A nurse is caring for a client who is in labor and reports increasing rectal pressure. They are experiencing contractions 2 to 3 min apart, each lasting 80 to 90 seconds, and a vaginal examination reveals that their cervix is dilated to 9 cm. The nurse should identify that the client is in which of the following phases of labor?
- A. Passive descent
- B. Active
- C. Early
- D. Descent
Correct Answer: B
Rationale: The correct answer is B: Active phase. At 9 cm dilation, the client is in the active phase of the first stage of labor. This phase is characterized by more rapid cervical dilation (6-10 cm) and increased contractions with shorter intervals. The client's symptoms align with this phase as they are experiencing strong contractions close together, along with increased rectal pressure indicating descent of the fetus. Other choices are incorrect as: A (Passive descent) occurs during the second stage of labor; C (Early phase) is typically before 6 cm dilation; D (Descent) is not a recognized phase of labor.
A nurse who is caring for a client who is at 15 weeks of gestation, is Rh-negative, and has just had an amniocentesis. Which of the following interventions is the nurse's priority following the procedure?

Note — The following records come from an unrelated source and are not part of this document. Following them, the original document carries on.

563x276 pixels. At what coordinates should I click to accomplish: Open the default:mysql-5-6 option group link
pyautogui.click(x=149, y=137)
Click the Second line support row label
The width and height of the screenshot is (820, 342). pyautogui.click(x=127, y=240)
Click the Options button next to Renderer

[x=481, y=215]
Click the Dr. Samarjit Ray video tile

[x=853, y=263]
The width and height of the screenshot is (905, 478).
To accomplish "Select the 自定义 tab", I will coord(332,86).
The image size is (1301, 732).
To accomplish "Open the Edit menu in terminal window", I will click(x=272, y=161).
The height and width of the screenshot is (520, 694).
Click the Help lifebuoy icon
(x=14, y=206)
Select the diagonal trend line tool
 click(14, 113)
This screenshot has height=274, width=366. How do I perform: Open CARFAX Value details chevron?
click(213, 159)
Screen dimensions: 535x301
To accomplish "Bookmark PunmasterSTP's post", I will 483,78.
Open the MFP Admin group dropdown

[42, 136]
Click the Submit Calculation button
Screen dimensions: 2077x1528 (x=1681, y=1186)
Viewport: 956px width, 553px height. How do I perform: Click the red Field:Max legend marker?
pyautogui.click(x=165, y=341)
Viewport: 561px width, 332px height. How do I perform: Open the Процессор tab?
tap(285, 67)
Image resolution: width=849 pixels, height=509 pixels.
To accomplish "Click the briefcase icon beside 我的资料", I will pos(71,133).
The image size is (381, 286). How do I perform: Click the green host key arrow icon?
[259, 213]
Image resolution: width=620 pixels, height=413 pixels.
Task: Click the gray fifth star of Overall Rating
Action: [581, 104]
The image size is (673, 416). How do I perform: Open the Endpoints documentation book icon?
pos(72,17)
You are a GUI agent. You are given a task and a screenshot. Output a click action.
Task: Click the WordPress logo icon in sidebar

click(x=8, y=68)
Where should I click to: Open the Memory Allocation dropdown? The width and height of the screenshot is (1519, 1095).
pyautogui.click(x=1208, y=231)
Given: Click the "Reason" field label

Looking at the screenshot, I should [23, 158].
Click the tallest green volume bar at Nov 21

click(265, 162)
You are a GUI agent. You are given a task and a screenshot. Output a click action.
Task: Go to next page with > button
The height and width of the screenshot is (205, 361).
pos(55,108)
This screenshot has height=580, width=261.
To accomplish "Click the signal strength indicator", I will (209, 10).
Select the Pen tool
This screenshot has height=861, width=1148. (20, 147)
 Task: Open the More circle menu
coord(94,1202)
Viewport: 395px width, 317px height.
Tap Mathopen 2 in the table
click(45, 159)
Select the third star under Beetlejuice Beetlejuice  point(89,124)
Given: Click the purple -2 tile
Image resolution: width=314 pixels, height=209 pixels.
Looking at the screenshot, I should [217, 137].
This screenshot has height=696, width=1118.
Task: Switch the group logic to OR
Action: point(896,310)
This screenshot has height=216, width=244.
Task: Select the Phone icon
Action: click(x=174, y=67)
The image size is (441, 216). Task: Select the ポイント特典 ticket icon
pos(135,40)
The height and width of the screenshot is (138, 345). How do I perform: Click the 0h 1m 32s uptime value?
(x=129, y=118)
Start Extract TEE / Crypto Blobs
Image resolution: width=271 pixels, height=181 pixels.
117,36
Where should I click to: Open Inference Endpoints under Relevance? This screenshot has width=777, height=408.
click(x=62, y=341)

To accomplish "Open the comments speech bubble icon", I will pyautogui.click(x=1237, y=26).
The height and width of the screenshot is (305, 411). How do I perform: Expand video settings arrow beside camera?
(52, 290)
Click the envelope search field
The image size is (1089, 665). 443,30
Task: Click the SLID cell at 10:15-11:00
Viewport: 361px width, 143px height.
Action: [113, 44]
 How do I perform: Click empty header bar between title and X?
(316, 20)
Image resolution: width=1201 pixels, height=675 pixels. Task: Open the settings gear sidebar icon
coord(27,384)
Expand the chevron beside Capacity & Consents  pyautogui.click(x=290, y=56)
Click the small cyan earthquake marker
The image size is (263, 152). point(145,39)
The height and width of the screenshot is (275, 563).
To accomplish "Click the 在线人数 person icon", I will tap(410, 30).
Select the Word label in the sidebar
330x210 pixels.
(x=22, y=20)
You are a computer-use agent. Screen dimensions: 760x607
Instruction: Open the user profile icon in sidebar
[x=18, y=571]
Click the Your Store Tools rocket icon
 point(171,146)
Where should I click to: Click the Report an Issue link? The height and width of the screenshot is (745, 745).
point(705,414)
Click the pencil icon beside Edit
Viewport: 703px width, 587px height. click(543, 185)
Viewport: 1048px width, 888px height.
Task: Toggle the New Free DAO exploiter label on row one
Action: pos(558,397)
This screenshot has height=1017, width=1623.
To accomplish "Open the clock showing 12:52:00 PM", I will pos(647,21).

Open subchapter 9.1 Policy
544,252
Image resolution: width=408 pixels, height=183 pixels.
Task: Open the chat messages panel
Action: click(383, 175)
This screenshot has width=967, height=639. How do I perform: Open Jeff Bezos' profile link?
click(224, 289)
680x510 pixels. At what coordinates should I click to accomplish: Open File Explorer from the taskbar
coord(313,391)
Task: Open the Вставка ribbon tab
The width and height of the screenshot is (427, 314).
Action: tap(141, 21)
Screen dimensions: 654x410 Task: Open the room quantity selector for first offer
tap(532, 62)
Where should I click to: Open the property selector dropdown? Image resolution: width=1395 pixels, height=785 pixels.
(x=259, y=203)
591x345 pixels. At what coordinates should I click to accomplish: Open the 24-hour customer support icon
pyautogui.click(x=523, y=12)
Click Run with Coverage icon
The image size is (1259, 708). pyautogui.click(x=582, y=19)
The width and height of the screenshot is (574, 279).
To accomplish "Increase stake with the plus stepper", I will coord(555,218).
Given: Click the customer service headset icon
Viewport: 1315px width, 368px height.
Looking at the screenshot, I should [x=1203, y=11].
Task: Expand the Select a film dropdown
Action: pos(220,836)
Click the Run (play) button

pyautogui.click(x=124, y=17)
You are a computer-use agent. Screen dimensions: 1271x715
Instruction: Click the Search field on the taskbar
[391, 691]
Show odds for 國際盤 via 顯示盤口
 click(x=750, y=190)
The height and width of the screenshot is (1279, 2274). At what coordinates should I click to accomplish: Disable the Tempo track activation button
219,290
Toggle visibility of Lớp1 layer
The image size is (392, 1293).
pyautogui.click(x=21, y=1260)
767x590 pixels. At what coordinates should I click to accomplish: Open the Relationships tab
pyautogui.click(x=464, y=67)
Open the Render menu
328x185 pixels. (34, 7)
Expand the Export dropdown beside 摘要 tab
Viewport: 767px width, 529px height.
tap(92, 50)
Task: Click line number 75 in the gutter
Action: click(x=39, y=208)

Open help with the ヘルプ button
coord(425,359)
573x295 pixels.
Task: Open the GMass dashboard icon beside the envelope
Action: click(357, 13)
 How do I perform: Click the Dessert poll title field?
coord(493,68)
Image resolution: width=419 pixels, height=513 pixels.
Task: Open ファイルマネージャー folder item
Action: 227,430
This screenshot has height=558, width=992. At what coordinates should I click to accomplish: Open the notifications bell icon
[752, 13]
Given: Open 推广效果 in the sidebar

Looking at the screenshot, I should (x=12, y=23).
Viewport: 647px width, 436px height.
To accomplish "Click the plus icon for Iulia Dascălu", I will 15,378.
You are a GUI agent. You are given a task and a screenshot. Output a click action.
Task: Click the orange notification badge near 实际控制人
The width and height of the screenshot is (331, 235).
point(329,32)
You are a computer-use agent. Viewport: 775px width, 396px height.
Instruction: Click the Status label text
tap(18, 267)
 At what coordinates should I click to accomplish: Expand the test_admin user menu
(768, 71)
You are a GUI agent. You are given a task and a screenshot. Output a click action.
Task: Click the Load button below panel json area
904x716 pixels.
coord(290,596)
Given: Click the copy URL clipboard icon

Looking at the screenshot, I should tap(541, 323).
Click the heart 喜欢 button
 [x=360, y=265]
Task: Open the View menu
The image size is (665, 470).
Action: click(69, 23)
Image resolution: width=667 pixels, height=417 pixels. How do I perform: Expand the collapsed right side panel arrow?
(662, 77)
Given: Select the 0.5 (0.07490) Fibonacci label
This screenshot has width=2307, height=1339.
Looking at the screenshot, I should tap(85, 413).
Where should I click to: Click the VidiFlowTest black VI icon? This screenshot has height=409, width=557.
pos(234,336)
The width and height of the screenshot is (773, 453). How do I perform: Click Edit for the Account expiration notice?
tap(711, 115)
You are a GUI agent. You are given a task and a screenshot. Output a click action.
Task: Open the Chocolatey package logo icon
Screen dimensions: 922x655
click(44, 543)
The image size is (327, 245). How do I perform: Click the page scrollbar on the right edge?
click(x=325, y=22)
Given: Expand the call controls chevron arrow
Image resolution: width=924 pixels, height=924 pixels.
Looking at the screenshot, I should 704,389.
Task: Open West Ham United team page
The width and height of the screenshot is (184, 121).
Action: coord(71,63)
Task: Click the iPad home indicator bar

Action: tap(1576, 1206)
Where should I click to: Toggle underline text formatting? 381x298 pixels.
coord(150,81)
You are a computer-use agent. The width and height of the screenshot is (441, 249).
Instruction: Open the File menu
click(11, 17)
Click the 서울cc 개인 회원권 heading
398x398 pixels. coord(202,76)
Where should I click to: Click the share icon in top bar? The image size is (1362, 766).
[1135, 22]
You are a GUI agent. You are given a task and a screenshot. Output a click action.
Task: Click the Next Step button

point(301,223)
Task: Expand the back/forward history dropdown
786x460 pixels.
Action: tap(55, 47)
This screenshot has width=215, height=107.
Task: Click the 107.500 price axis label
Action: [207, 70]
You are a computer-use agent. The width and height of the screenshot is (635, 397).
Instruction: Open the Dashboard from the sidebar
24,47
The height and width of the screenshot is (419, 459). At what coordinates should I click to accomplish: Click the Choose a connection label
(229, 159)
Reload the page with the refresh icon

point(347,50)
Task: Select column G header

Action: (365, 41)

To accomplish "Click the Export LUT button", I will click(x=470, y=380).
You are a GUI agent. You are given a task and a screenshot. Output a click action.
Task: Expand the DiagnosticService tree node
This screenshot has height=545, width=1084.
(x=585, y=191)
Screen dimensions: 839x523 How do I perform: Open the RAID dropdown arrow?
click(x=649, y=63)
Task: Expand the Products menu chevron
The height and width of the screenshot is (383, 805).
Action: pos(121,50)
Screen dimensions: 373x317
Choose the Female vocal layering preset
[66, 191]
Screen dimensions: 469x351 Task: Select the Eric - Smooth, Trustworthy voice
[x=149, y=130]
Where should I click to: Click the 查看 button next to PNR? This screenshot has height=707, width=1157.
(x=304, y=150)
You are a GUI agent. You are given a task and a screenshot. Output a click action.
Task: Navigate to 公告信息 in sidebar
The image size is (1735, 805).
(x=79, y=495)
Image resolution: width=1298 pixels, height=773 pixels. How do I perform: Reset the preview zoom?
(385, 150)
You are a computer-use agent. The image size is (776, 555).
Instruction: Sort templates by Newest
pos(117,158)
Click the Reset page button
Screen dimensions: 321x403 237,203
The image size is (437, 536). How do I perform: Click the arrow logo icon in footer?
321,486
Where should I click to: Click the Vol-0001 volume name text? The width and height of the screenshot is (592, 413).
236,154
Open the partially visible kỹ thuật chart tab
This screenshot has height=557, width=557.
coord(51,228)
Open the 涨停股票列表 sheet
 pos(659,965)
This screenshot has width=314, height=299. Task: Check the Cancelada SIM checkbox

- A. Check the client's temperature.
- B. Observe for uterine contractions.
- C. Administer Rh(0) Immune globulin.
- D. Monitor the FHR.
Correct Answer: C
Rationale: The correct answer is C: Administer Rh(0) Immune globulin. This is the priority intervention because the client is Rh-negative and has undergone an invasive procedure that could potentially lead to mixing of maternal and fetal blood, increasing the risk of Rh sensitization. Administering Rh(0) Immune globulin helps prevent this sensitization by destroying any fetal Rh-positive red blood cells that may have entered the maternal circulation. Checking the client's temperature (A) is important but not the priority. Observing for uterine contractions (B) is relevant but not as urgent as administering Rh(0) Immune globulin. Monitoring the fetal heart rate (D) is also important, but preventing Rh sensitization takes precedence in this scenario.